As for my new Mead hobby I'm on my 4th batch. First was a traditional, 2nd a hydromel, and right now I have a JAO and a Cyser going. The Cyser is from a frozen concentrated apple juice can! I'm sure the elitists would frown upon this.. but you know what, it's bubblin away right now and I can't wait to try it out.

A main point I'm trying to make also is that these purists forget where they come from or they are not 'all about mead'. I hope that in the future I'll run into a mead maker and when they tell me they are using frozen apple concentrate or pre blended juice I can say,'Hey, I've done that too, let me try some!' To me someone who is unwilling to try these types of mead or who looks down on people who use these ingredients, is not as interesting as the mead makers we have on here.

Chevette Girl
11-16-2011, 04:37 PM
The Cyser is from a frozen concentrated apple juice can! I'm sure the elitists would frown upon this.. but you know what, it's bubblin away right now and I can't wait to try it out.

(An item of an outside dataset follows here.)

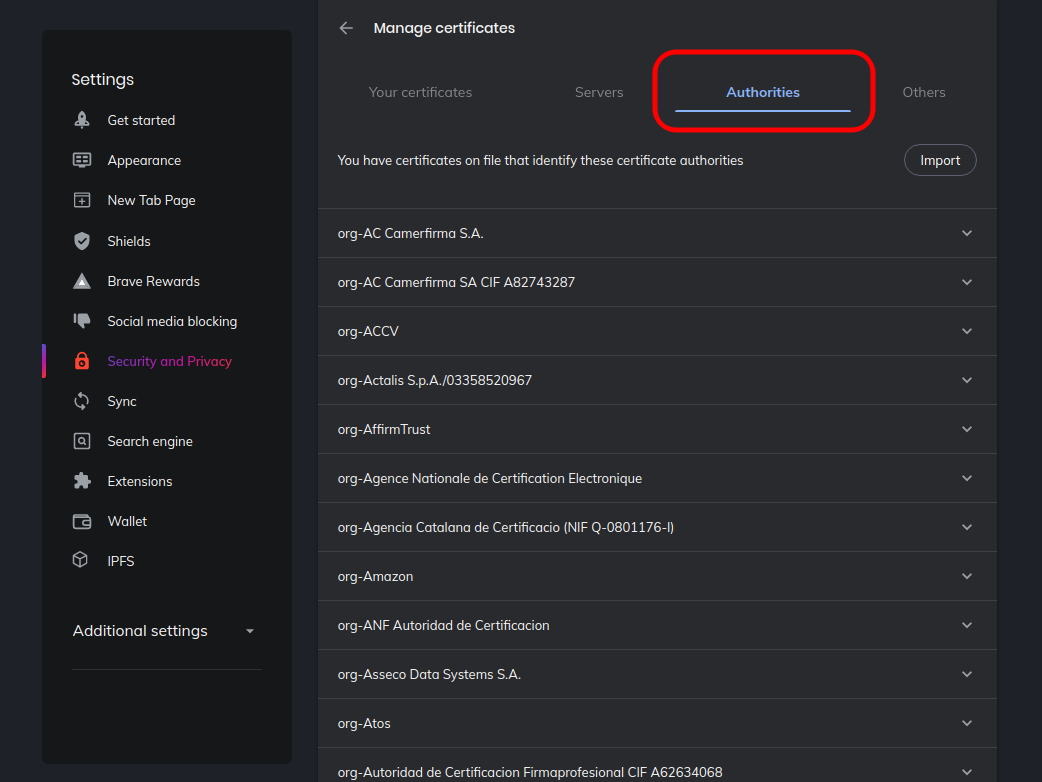Click the Brave Rewards triangle icon
Viewport: 1042px width, 782px height.
click(82, 281)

A main point I'm trying to make also is that these purists forget where they come from or they are not 'all about mead'. I hope that in the future I'll run into a mead maker and when they tell me they are using frozen apple concentrate or pre blended juice I can say,'Hey, I've done that too, let me try some!'

Everyone's gotta start somewhere. My first (rather messy and completely unresearched) wine experiment was with homemade wild grape juice, second was a merlot kit, and then some kind soul got me a book on brewing so my third wine was canned apple juice from that book. And I cracked a bottle of that within the last year or two, and it was pretty good. Not stellar like my fourth batch (red currant), but certainly better than some things I've made, even from fresh fruit.